Le Bénin confirme sa progression dans le domaine de la gouvernance de l’intelligence artificielle. Le premier Africa AI Governance Index (AAIGI), publié par l’Africa AI Policy Lab, une initiative de Lawyers Hub, place le pays à la 3ᵉ position en Afrique, avec un score de 2,58 sur 4. Il est devancé par le Rwanda, premier avec 3,25 points, et le Nigeria, deuxième avec 2,81 points.

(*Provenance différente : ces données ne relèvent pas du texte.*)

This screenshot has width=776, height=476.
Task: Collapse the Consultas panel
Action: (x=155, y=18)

L’indice constitue la première évaluation conçue et menée à l’échelle continentale pour mesurer la capacité des États africains à encadrer le développement et l’utilisation de l’intelligence artificielle. Il couvre les*54 pays africains et s’appuie sur 80 indicateurs répartis entre plusieurs dimensions de la gouvernance de l’IA.
Une troisième place qui distingue le Bénin
Avec cette performance, le Bénin rejoint le cercle très restreint des trois pays africains classés au niveau de gouvernance « établi ». Le Rwanda et le Nigeria occupent respectivement les deux premières places du classement.

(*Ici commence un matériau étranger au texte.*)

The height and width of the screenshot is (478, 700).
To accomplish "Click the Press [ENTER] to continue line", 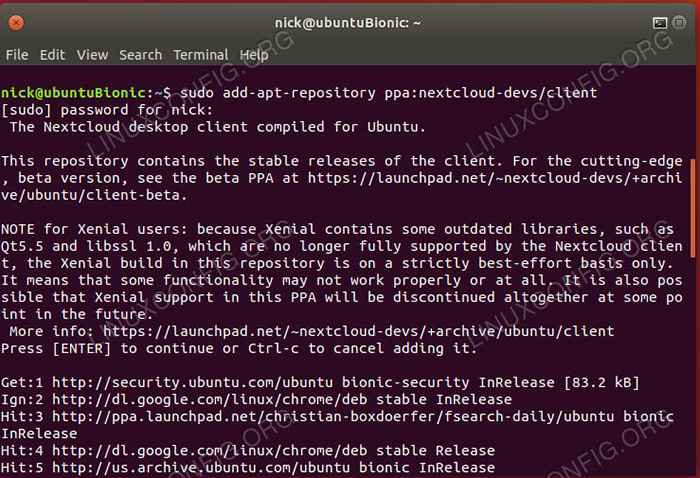I will coord(240,349).
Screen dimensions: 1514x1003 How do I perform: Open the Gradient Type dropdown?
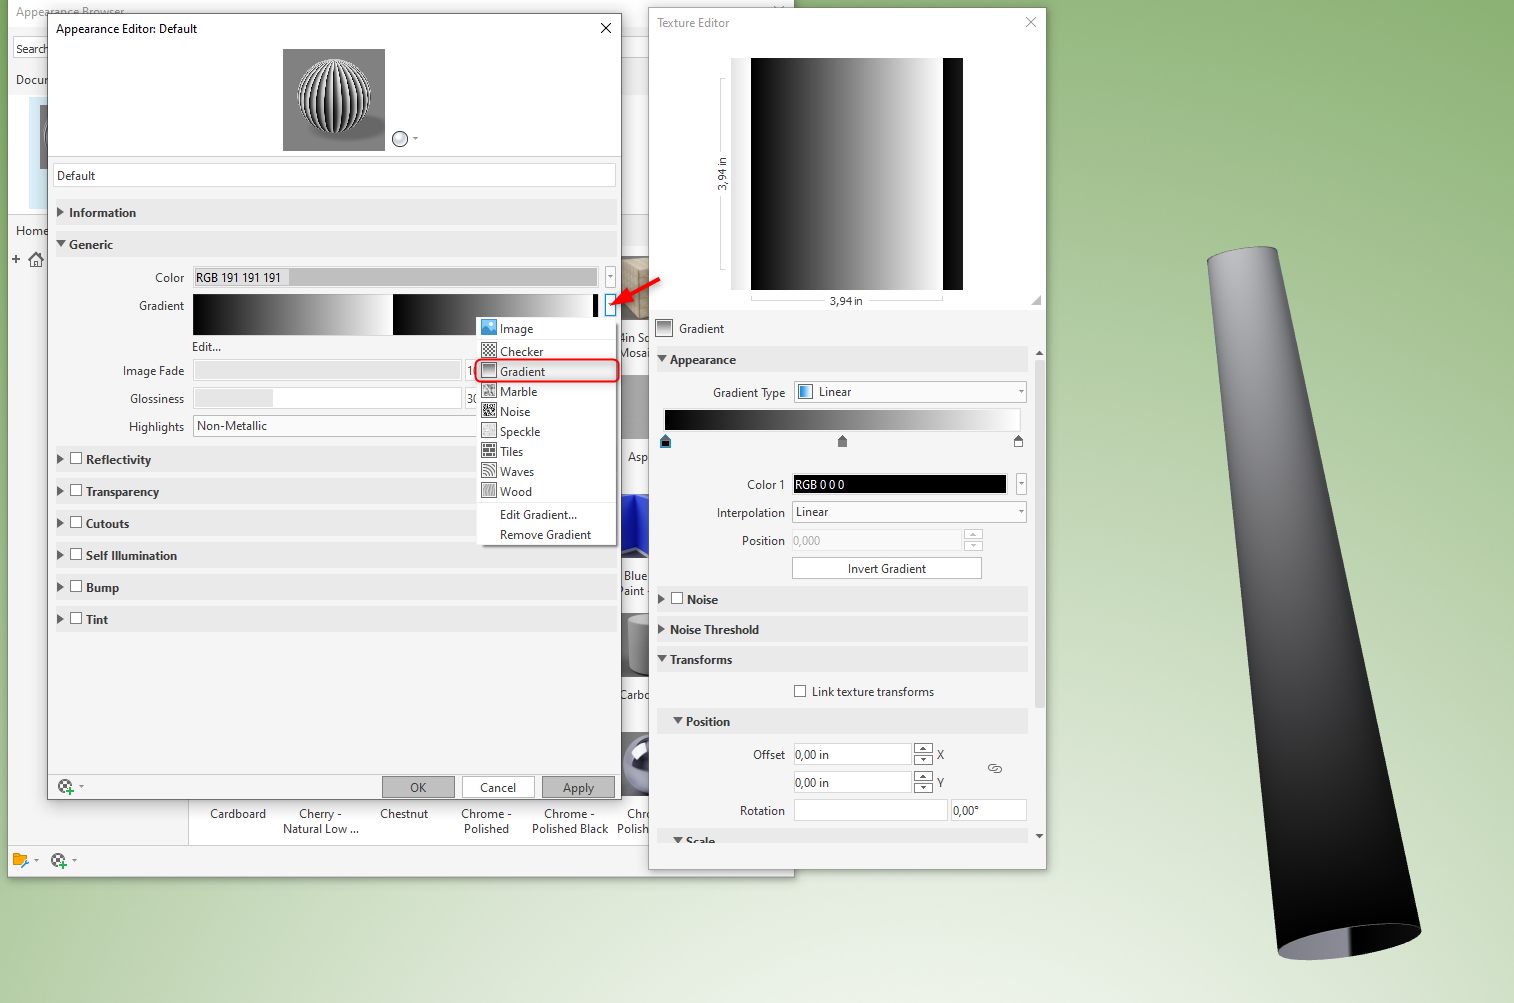1020,391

Derrière le trio de tête, le Kenya arrive quatrième avec 2,47 points, suivi du Maroc (2,38), de l’Égypte (2,25), de l’Éthiopie (2,22), du Ghana (2,21), de Maurice (2,20) et de la Tunisie (2,12).

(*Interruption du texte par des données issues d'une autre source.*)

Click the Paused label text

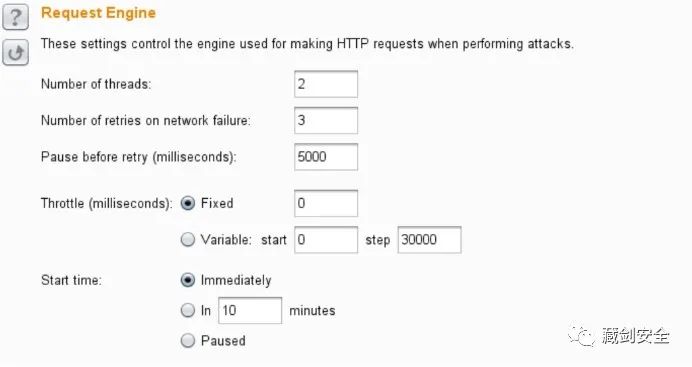tap(223, 341)
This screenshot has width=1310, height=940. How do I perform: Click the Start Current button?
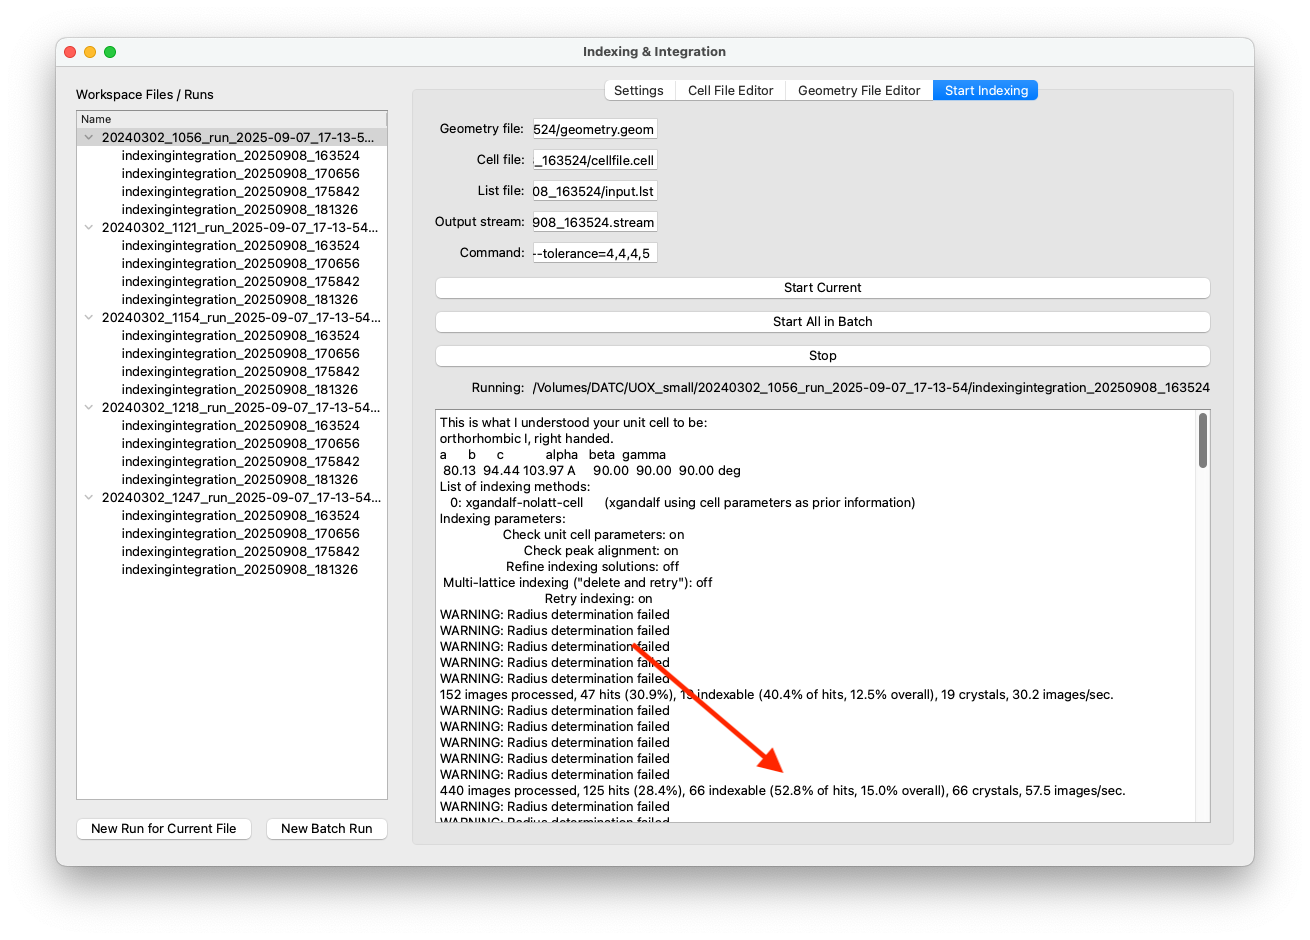pos(822,287)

Le classement ne mesure toutefois pas la puissance technologique ou la taille du marché de l’IA d’un pays. Il évalue plutôt sa capacité à concevoir des politiques, établir des règles, mobiliser des institutions et créer les conditions nécessaires à un développement responsable de l’intelligence artificielle.
La stratégie, l’un des points forts du Bénin
La performance béninoise est notamment portée par son cadre stratégique. Selon les données publiées autour de l’indice, le pays obtient la note maximale sur le pilier « Stratégie et Vision », avec 4 points sur 4.
Cette position s’inscrit dans une dynamique engagée depuis plusieurs années avec la mise en place de politiques publiques consacrées au numérique, à l’intelligence artificielle et aux mégadonnées.
Mais le classement met également en évidence un défi majeur pour le continent : passer des stratégies à leur mise en œuvre effective. Les pays africains ont multiplié les annonces et les cadres de politique publique, mais les capacités institutionnelles, les infrastructures, les compétences et les moyens nécessaires à leur application restent encore insuffisants dans de nombreux États.